2009-10-13T13:34:33+11:00 2009-10-13T13:34:33+11:00

Владимир Соколов: «Необходим новый музейный язык»

Руководитель главного краевого музея о маркетинге, косности и брэндах

"Конкурент" |  «Необходим новый музейный язык»
"Конкурент"
Анкета
Владимир Николаевич Соколов, 49 лет, кандидат исторических наук, директор Приморского государственного объединенного музея имени В. К. Арсеньева.
Родился в Уссурийске. С 1963 г. живет во Владивостоке. Окончил Уссурийское Суворовское военное училище (1977 г.) и ДВГУ по специальности «историк» (1984 г.).
После окончания вуза работал в университете. В 1994—2000 гг. руководил Лабораторией историко-культурных аспектов геополитики (совместный проект ДВГУ и музея Арсеньева). В 2001 г. стал заместителем директора Межвузовского центра международного сотрудничества и академической мобильности при ДВГУ. С 2003-го по 2006 гг. — ученый секретарь МИОН при ДВГУ.
С 2006 г. — директор музея им. В. К. Арсеньева.

***

*ЗАДАНИЕ:*
Процитируйте часть текста о директоре музея имени Арсеньева, начиная со слов «Руководитель главного краевого» и продолжая вплоть до слов «имени В. К. Арсеньева.».

*ПРЕДСТАВЛЕННЫЕ ДАННЫЕ:*
***

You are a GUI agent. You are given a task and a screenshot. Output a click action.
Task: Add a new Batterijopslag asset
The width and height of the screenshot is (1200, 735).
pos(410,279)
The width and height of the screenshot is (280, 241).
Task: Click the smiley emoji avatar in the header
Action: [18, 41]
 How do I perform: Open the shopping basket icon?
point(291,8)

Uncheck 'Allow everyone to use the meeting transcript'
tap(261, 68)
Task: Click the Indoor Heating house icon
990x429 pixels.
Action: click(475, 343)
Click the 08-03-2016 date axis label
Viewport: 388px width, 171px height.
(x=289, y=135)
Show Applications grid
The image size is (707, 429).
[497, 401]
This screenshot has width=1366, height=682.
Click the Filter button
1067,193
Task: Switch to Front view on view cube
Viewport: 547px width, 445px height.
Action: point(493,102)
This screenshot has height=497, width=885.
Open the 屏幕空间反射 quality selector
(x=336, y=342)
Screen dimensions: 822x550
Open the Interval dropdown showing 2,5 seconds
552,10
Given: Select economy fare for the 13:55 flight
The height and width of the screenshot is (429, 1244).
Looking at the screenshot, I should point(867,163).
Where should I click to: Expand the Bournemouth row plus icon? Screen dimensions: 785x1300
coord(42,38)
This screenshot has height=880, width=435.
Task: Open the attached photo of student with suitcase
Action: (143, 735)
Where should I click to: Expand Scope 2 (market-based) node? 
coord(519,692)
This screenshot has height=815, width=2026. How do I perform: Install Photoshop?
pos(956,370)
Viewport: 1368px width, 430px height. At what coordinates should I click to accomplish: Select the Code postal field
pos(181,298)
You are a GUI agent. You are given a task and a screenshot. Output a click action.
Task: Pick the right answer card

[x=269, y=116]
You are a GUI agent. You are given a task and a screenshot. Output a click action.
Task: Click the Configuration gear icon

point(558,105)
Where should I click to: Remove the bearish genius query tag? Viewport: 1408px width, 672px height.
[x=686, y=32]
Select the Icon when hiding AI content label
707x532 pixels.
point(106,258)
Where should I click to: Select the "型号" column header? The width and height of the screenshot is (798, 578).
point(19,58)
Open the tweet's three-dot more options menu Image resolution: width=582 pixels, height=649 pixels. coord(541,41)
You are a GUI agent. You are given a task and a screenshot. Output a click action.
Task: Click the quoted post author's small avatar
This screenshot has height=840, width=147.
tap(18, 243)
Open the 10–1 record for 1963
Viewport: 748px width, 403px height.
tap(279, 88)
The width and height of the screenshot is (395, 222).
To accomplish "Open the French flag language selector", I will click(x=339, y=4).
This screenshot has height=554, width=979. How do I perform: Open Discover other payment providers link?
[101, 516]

***

*ОТВЕТ:*
Руководитель главного краевого музея о маркетинге, косности и брэндах

"Конкурент" |  «Необходим новый музейный язык»
"Конкурент"
Анкета
Владимир Николаевич Соколов, 49 лет, кандидат исторических наук, директор Приморского государственного объединенного музея имени В. К. Арсеньева.